Although many adults demonstrate extraordinary memory abilities, it is unknown whether true eidetic memory can persist into adulthood.[2][3][4][5] While many famous artists and composers (Claude Monet[6] and Mozart) are commonly thought to have had eidetic memory, it is possible that their memories simply became highly trained in their respective fields of art, as they each devoted large portions of their waking hours towards the improvement of their abilities. Such a focus on their individual arts most likely improved the relevant parts of their memory, which may account for their surprising abilities. [How to reference and link to summary or text]

Overview[]

While people with photographic memory will very precisely recall visual information, a person with eidetic memory is not limited to merely visual recall – theoretically they can recall other aspects of the event including sensory information that is visual, auditory, tactile, gustatory, and olfactory, as well as other dimensions. Most discussions end up conflating eidetic memory with photographic memory, because the discussion tends to shift toward "eidetic imagery" which is basically the portion of eidetic memory that is visual in nature.

One type of eidetic memory as observed in children is typified by the ability of an individual to study an image for approximately 30 seconds and maintain a nearly perfect photographic memory of that image for a short time once it has been removed—indeed such eidetickers claim to "see" the image on the blank canvas as vividly and in as perfect detail as if it were still there. Much like any other memory, the intensity of the recall may be subject to several factors such as duration and frequency of exposure to the stimulus, conscious observation, relevance to the person, etc. This fact stands in contrast to the general misinterpretation of the term which assumes a constant and total recall of all events.

Some people who generally have a good memory claim to have eidetic memory. However, there are distinct differences in the manner in which information is processed. People who have a generally capable memory often use mnemonic devices (such as division of an idea into enumerable elements) to retain information while those with eidetic memory remember very specific details, such as where a person was standing, what the person was wearing, etc. They may recall an event with greater detail while those with a different memory remember daily routines rather than specific details that may have interrupted a routine. However, this process is generally most evident when those with eidetic memory make an effort to remember such details.

Also, it is not uncommon that some people may experience 'sporadic eidetic memory', where they may describe some number of memories in very close detail. These sporadic occurrences of eidetic memory are not triggered consciously in most cases.[How to reference and link to summary or text]


People with eidetic memory[]

A number of people claim to have eidetic memory, but nearly no one has been tested and documented as having a memory that is truly photographic in a literal sense.[7] Regardless, here are a number of individuals with extraordinary memory that have been labeled by some as eidetikers, such as:[8]

  • André-Marie Ampère, French physicist and mathematician.[9]
  • Henri Poincaré[10]
  • Former U.S. President Ronald Reagan
  • John Von Neumann
  • Stephen Wiltshire, MBE, is a prodigious savant,[11] capable of drawing the entire skyline of a city after a helicopter ride.[12]
  • Kim Peek "prodigious savant"
  • Nikola Tesla[13]
  • Sandra Schimmel Gold, a well known artist, was studied for years at the State University of New York in Oneonta by Dr. Michael Siegel. A paper about her abilities was presented at the national APA convention in 1976-77.
  • Rashida Jones, actress, daughter of Quincy Jones.

Memory records[]

Guinness World Records lists people with extraordinary memories. For example, on July 2 2005, Akira Haraguchi managed to recite pi's first 83,431 decimal places from memory and more recently to 100,000 decimal places in 16 hours (October 4, 2006). The 2004 World Memory Champion Ben Pridmore memorized the order of cards in a randomly shuffled 52-card deck in 31.03 seconds. The authors of the Guinness Book of Records, Norris and Ross McWhirter, had extraordinary memory, in that they could recall any entry in the book on demand, and did so weekly in response to audience questions on the long-running television show Record Breakers.
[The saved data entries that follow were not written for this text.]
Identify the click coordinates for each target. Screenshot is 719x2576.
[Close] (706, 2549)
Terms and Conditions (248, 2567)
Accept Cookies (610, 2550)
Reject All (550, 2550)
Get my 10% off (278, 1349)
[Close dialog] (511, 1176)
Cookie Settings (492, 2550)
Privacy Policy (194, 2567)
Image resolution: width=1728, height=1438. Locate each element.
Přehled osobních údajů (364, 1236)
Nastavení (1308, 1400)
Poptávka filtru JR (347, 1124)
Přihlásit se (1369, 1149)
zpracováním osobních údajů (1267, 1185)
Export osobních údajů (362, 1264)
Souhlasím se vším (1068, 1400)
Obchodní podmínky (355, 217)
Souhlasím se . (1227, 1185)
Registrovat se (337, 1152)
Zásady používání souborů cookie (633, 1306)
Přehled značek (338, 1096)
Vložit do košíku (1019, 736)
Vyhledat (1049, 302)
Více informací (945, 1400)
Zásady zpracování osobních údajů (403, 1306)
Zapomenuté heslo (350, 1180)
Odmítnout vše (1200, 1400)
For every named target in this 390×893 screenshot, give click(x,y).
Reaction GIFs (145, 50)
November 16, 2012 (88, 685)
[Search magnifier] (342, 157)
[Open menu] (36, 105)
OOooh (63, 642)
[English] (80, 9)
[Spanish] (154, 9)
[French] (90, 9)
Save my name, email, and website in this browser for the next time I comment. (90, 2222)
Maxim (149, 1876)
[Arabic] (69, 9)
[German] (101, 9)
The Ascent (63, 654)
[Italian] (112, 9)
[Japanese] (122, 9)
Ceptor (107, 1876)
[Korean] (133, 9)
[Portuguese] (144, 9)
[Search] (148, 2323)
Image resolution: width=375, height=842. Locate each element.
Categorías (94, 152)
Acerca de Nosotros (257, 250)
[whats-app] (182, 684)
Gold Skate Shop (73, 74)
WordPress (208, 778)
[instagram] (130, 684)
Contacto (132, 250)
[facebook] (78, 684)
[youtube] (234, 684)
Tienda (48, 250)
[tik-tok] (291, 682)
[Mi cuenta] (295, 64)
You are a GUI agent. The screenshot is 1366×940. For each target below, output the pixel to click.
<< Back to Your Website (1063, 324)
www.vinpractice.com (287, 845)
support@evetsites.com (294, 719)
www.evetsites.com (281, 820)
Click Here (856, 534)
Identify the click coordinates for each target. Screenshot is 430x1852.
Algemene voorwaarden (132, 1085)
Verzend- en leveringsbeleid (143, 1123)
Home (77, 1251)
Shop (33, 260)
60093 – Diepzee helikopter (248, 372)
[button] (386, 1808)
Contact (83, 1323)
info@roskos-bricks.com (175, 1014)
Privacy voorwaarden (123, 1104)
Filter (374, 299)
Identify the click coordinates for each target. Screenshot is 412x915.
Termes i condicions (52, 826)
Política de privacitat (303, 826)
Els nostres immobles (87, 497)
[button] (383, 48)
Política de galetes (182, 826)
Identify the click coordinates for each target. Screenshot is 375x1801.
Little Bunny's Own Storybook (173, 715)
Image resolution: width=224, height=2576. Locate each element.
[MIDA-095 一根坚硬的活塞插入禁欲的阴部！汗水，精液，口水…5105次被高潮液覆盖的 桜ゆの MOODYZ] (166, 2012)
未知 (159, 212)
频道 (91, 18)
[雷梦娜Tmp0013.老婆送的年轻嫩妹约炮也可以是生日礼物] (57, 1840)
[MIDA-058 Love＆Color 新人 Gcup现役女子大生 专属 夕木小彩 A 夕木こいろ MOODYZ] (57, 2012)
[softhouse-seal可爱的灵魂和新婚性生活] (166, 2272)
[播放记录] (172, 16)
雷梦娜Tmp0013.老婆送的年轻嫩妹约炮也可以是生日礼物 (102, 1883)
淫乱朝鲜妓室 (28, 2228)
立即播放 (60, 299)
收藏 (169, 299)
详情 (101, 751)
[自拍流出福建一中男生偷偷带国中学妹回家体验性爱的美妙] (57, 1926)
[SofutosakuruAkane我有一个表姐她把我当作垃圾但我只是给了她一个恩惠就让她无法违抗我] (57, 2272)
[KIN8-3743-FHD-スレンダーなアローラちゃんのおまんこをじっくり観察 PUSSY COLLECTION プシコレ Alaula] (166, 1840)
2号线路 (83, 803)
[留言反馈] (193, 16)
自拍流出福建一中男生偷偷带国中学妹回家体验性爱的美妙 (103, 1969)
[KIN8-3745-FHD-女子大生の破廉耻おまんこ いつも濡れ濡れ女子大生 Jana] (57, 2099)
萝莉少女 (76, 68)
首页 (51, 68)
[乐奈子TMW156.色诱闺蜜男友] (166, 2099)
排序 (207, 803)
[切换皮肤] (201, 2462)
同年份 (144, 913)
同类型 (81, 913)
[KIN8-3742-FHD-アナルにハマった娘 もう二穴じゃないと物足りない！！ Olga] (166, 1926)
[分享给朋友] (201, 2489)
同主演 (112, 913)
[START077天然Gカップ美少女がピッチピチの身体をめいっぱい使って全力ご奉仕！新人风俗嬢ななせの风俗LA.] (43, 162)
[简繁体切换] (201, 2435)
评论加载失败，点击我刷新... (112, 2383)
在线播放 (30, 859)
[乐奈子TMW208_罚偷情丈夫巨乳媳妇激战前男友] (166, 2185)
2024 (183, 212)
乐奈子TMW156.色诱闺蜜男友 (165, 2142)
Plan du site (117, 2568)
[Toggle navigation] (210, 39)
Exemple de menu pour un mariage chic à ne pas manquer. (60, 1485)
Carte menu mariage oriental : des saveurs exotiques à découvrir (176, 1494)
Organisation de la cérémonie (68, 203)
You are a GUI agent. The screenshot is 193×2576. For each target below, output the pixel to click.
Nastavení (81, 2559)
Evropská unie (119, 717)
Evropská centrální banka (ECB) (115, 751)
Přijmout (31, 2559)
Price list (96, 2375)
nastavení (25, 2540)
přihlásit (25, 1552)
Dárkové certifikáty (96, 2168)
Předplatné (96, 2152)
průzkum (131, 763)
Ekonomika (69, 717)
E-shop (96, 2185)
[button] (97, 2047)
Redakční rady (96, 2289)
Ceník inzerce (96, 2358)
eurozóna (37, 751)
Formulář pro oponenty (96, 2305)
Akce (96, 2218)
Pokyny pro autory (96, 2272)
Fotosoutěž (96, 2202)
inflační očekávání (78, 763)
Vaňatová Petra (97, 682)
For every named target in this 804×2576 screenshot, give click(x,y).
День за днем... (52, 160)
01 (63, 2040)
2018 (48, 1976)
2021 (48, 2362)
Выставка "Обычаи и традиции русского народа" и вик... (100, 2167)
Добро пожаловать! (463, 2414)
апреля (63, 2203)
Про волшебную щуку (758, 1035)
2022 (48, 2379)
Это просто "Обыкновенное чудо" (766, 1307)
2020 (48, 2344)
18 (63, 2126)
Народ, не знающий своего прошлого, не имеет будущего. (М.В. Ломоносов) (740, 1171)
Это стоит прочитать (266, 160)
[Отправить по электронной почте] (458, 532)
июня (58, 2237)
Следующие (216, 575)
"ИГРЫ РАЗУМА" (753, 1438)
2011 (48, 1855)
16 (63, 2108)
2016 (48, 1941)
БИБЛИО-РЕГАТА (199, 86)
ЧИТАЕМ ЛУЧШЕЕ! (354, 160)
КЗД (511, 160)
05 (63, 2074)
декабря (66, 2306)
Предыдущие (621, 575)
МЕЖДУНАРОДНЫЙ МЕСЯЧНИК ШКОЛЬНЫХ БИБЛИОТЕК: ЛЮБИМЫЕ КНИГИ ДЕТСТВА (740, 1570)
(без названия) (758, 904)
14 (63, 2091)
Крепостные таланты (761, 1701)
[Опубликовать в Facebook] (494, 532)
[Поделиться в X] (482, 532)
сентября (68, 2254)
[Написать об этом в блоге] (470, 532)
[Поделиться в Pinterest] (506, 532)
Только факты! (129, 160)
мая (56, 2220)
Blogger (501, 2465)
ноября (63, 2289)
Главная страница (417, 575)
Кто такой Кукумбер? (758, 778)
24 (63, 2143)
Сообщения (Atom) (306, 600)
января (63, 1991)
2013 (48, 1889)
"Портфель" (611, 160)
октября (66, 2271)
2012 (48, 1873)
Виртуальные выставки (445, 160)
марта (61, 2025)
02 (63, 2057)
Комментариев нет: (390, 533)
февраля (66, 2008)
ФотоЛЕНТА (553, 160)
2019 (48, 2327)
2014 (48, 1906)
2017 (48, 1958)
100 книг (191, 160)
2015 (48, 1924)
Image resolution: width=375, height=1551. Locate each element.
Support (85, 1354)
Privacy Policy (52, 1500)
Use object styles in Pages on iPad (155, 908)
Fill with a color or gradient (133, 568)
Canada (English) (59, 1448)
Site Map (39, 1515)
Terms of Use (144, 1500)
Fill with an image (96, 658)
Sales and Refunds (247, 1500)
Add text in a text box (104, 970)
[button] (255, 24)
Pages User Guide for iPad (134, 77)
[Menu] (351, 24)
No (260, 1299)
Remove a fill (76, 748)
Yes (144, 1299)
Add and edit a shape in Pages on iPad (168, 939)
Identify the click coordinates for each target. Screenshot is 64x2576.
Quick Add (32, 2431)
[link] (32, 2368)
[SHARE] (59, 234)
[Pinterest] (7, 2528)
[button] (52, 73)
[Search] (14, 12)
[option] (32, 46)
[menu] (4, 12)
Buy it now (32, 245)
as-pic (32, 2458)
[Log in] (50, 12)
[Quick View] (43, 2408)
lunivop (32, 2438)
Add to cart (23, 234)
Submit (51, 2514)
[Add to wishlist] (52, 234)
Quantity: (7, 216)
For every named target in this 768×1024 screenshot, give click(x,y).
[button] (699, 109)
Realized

However, such results can be duplicated using mental images and the "method of loci".

Some individuals with autism display extraordinary memory, including those with related conditions such as Asperger's syndrome. Autistic savants are a rarity but they, in particular, show signs of spectacular memory. However, most individuals with a diagnosis of autism do not possess eidetic memory.

Synesthesia has also been credited as an enhancement of auditory memory, but only for information that triggers a synesthetic reaction. However, some synesthetes have been found to have a more acute than normal "perfect color" sense with which they are able to match color shades nearly perfectly after extended periods of time, without the accompanying synesthetic reaction.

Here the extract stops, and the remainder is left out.